One major consideration is the geometric deviation from flank-milling a ruled surface. Initially it seems that you can just simply align the tool to the rulings. But, in fact, this approach gives a deviation that can be significant. On simple blades, like diffuser vanes, the tool can indeed be aligned to the rulings with zero deviation. However, most compressor blades have some “twist” angle between the tip and root contours. Simply aligning the tool vector with the ruling gives a deviation that increases with the twist. In fact, the resulting surface is not a ruled-surface at all.  The deviation also increases with tool size; for example, only an infinitely slender tool could sweep out a twisted blade shape with zero deviation. Given these considerations, advanced calculations are needed to find tool orientations that minimize the geometric deviation to within an acceptable machining tolerance. Yet another approach is to let the design be the non-ruled shape swept by the tool. By contrast, positioning a tool to cut with just the ball tip is a relatively simple calculation.

Another pitfall of flank milling, especially on compressor blades, is runaway rotary axis motion. 5-axis machines generally have three translation axes and two rotary axes. The rotary axes adjust the inclination of the tool relative to the workpiece. However, problems often occur at the trailing edge of compressors, where the ruled surface definition requires the tool to stand nearly parallel to the part axis of rotation. This creates a dangerous situation where small adjustments to the tool orientation can lead to large, unexpected rotary motions. There can be up to 180 degrees of rotary motion when the tool is only expected to move a short distance along the workpiece. The results can be disastrous for the part, the tool, or the milling machine. Here again, an advanced programming system, like MAX-5™, part of our  MAX-PAC™CAM Software, is needed to detect and avoid this runaway motion, creating a tool trajectory that forms the blade within tolerance, while maintaining a safe, smooth motion of the milling machine.

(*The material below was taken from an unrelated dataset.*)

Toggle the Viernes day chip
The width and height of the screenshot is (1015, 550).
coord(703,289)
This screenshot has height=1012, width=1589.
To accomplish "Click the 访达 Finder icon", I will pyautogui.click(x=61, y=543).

Programming for point milling is comparatively easier because the tool can be freely oriented and need not be leaned against the blade.

The practical machining considerations of flank milling are also more challenging than point milling. The tools are generally more expensive because they need cutting teeth along the full length, and are often conical in shape. Typically, solid carbide tooling is used for stiffness. The process is also sensitive to the geometry of the cutting teeth on the tool. Because the whole tool length is used, the cutting forces are much higher than cutting with just the tool tip. This usually results in deflection of the tool, or part, that must be accounted for during programming, especially when attempting to flank-mill around a thin leading edge. It is also more difficult with flank milling than point milling to arrive at a combination of cutting feed and RPM values to create a quality surface finish quickly.

Ruled-surface blades are designed for manufacturing and are still considered “easier” than parts with more complex blade shapes. Ironically, the flank milling process turns out to be more challenging than point milling. However, the rewards are a shorter cycle time and a near mirror surface finish.

MAX-5 and Deviation: To help with deviation issues, our algorithm analyzes and assesses the deviation and compensates for it, to produce parts that meet very tight tolerances. To see a demonstration of MAX-5 in action, click on the video below.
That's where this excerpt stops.